▸ **Text passage**

* begin *

March 12, 2026 Product Security

Exploitability: The Fastest Way to Fewer False Positives

SANTIAGO CASTIÑEIRA

If you run anything non-trivial in the cloud, your scanners are probably telling you the same story as everyone else: tens or hundreds of thousands of "critical" vulnerabilities across VMs and containers.

Finding vulnerabilities is no longer the hard part. The hard part is vulnerability prioritization: figuring out which of these are actually exploitable vulnerabilities in your environment today.

At Maze, we built AI agents that investigate vulnerabilities the way your best security engineer would. The only difference? We do it at scale. Our agents research each CVE, pull live context from your cloud, and decide what is actually exploitable and worth fixing.

A lot of that hinges on two ideas:

Exploitability: can this vulnerability really be (technically) exploited in your environment, given how things are configured and deployed?

Reachability: are there realistic paths in code, on the network, or at runtime that let an attacker reach the vulnerable behavior?

We think exploitability is the right approach for solving the problem. But true exploitability should take reachability into account; so we layer in components of reachability where it makes the most sense, and will keep adding more over time, but only where it actually helps agents deliver the right output.

What exploitability actually means and why we care about it

Have you ever investigated a tedious vulnerability marked "super urgent" only to realize it doesn't even apply to you because some config setting is disabled? That's a not exploitable finding. You should never have to look at it.

A lot of the industry treats "exploitable" as "there's an exploit in the wild" or "someone tagged this as exploited in a feed." That's useful context, but it's not how vulnerability prioritization should work.

The question that actually matters is simpler: given how this specific asset runs in your environment, is exploitation technically possible at all?

Every CVE comes with conditions attached to it. Sometimes they're clearly described in the advisory, sometimes they only show up in a PoC or a long blog post, others we have to investigate to determine those conditions by piecing it together from multiple sources:

"This only works if a particular kernel subsystem is enabled"
"The process must run with this flag or capability"
"This feature must be turned on in the configuration"
"The vulnerable code is only reachable in a certain mode or role"
"The attacker needs to come from a specific network location"

Those details determine whether the vulnerability is a real problem on that system or just background noise.

Our AI agents do what your best security engineer would do if they had all the time in the world. They research the vulnerability, work out these prerequisites, and then check your environment to see whether those conditions actually exist.

They do this agentlessly, without installing anything. They pull data from cloud provider APIs, inspect containers and workloads through the control plane, and collect runtime context like which images run where and with which configurations.

From there, they put each CVE and asset pair into one of two buckets. Either at least one key prerequisite is missing, and the finding is simply not exploitable in this environment. Or the technical conditions line up, and an attacker could realistically exploit this asset as it's currently configured.

In real customer environments, most scanner findings aren't actually exploitable vulnerabilities. The CVSS score might be high, but the bug can't actually be exploited the way things are deployed today.

* end *

▸ **Data block**
* begin *

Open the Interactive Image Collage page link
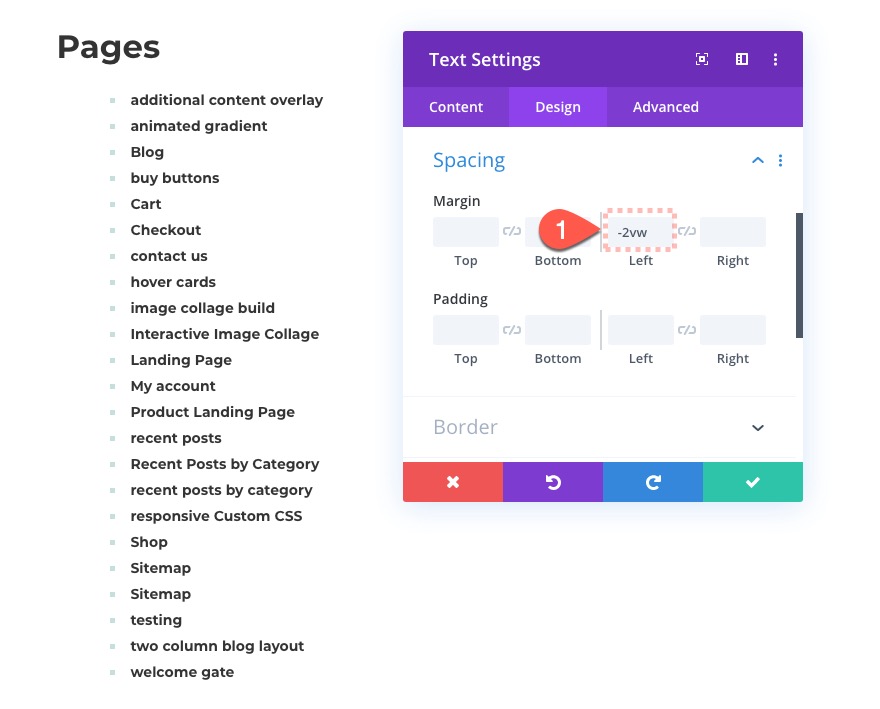The image size is (880, 709). [x=224, y=334]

* end *

▸ **Instructions**
**1.** From the exploitability article, return everything from "If you run anything" down to "and worth fixing.".
**2.** In the exploitability article, what is the hard part now that finding vulnerabilities no longer is?
**3.** Write what comes next in the exploitability article, picking up after its final sentence.

▸ **Answers below**
**1.**
If you run anything non-trivial in the cloud, your scanners are probably telling you the same story as everyone else: tens or hundreds of thousands of "critical" vulnerabilities across VMs and containers.

Finding vulnerabilities is no longer the hard part. The hard part is vulnerability prioritization: figuring out which of these are actually exploitable vulnerabilities in your environment today.

At Maze, we built AI agents that investigate vulnerabilities the way your best security engineer would. The only difference? We do it at scale. Our agents research each CVE, pull live context from your cloud, and decide what is actually exploitable and worth fixing.

**2.** Vulnerability prioritization: figuring out which of the vulnerabilities are actually exploitable in your environment today.

**3.**
That's the core of what we believe: if a vulnerability can't be exploited in your environment, it shouldn't compete for attention with the ones that can. (This doesn't mean you shouldn't fix it at some point, it just means it's not the top priority.)

A couple of real examples we've seen that help make this clearer:

In 2024, the vulnerability CVE-2024-38541 was found in the Linux kernel. The CVSS vector of this vulnerability has a network attack vector and a 9.8 critical severity. Most tools that do network reachability would highlight this vulnerability and tell you to fix it ASAP.

However, if you are running on AWS Nitro lightweight hypervisor (most AWS workloads nowadays), it uses Advanced Configuration and Power Interface (ACPI) instead of Device Tree for hardware enumeration, which makes this vulnerability not exploitable in your server. You don't need to create a code reachability graph of the whole server to know this either; our agents can figure this out by collecting the right context and some light reasoning.

Another example is vulnerability CVE-2022-28615 on Apache HTTP Server 2.4.53. Again, this vulnerability has a network attack vector and a 9.1 critical severity. However, the agents are great at understanding your Apache HTTP Server configuration.

There are only two situations in which this vulnerability can be exploited. The first is if you are using the Lua module; one of our agents found in a customer environment a commented out line #LoadModule lua_module. The second is if you are using any third-party module. In the same customer environment, our agents analyzed the modules being loaded and none was a third-party. It was a plain vanilla configuration.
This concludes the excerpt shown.